DIRECTIONS
**1)** Answer these questions about the text on two-stage motion vector matching, one line each:
(a) What is the first stage of the two-stage matching?
(b) What is calculated for the two reference blocks compensated with each MV pair?
(c) What refinement precision does the diamond search use?
**2)** Carry on the text about two-stage motion vector matching, picking up after its final sentence.

For the bilateral matching merge mode and template matching merge mode, two-stage matching is applied. The first stage is PU-level matching, and the second stage is the sub-PU-level matching. In the PU-level matching, multiple initial MVs in LIST_0 and LIST_1 are selected respectively. These MVs includes the MVs from merge candidates (i.e., the conventional merge candidates such as these specified in the HEVC standard) and MVs from temporal derived MVPs. Two different staring MV sets are generated for two lists. For each MV in one list, a MV pair is generated by composing of this MV and the mirrored MV that is derived by scaling the MV to the other list. For each MV pair, two reference blocks are compensated by using this MV pair. The sum of absolutely differences (SAD) of these two blocks is calculated. The MV pair with the smallest SAD is selected as the best MV pair.
After a best MV is derived for a PU, the diamond search is performed to refine the MV pair. The refinement precision is 1/8-pel. The refinement search range is restricted within ± 1 pixel. The final MV pair is the PU-level derived MV pair. The diamond search is a fast block matching motion estimation algorithm that is well known in the field of video coding. Therefore, the details of diamond search algorithm are not repeated here.

EXTRACTED RECORDS
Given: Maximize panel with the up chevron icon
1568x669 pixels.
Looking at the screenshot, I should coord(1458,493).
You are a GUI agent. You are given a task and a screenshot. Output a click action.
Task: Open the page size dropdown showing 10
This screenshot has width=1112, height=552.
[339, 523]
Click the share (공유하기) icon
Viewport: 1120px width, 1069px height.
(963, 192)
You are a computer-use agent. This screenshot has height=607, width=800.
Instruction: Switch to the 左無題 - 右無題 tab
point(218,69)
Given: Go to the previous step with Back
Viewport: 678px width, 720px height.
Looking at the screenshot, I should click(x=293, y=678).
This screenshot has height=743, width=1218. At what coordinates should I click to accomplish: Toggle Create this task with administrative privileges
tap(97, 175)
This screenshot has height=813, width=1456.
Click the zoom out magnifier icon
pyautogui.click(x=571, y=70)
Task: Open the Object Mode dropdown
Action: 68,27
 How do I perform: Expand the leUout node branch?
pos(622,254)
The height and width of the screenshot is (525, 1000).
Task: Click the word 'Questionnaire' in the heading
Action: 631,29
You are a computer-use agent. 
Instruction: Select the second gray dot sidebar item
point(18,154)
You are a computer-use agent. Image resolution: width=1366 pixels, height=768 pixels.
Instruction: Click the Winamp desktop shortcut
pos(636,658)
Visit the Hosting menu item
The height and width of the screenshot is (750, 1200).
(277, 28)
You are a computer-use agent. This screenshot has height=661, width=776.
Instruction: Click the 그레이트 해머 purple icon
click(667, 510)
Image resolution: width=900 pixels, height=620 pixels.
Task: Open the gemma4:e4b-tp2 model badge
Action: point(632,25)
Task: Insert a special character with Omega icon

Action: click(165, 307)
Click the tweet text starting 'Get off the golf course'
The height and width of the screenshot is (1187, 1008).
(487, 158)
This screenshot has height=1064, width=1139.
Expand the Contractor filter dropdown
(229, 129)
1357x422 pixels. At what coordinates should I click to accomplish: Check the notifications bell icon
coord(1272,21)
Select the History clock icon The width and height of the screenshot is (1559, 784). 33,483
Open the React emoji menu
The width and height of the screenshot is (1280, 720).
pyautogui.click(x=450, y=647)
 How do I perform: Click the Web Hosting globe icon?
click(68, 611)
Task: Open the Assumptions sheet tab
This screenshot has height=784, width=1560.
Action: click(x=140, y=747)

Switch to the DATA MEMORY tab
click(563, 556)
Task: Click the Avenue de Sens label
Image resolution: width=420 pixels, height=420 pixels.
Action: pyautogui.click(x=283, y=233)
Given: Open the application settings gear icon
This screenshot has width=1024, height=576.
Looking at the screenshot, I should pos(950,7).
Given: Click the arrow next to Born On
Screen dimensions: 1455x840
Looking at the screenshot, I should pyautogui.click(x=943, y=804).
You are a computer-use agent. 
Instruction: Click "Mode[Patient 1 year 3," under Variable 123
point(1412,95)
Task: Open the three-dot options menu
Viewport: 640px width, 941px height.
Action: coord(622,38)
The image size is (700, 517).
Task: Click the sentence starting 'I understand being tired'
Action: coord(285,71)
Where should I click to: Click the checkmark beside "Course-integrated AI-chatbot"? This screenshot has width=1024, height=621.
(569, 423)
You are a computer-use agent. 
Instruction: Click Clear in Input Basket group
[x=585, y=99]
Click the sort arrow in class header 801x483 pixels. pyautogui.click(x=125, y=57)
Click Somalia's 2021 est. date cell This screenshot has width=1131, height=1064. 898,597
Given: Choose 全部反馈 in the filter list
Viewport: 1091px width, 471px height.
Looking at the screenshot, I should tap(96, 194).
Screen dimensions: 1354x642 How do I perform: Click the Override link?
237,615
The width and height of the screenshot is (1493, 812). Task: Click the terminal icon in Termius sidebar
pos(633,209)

ANSWERS BY TASK
**1)**
(a) PU-level matching.
(b) The sum of absolute differences (SAD).
(c) 1/8-pel.

**2)**
For the second-stage sub-PU-level searching, the current PU is divided into sub-PUs. The depth (e.g. 3) of sub-PU is signaled in sequence parameter set (SPS) . Minimum sub-PU size is 4x4 block. For each sub-PU, multiple starting MVs in LIST_0 and LIST_1 are selected, which include the MV of PU-level derived MV, zero MV, HEVC collocated TMVP of current sub-PU and bottom- right block, temporal derived MVP of current sub-PU, and MVs of left and above PU/sub-PU. By using the similar mechanism as the PU-level searching, the best MV pair for the sub-PU is determined. The diamond search is performed to refine the MV pair. The motion compensation for this sub-PU is performed to generate the predictor for this sub-PU.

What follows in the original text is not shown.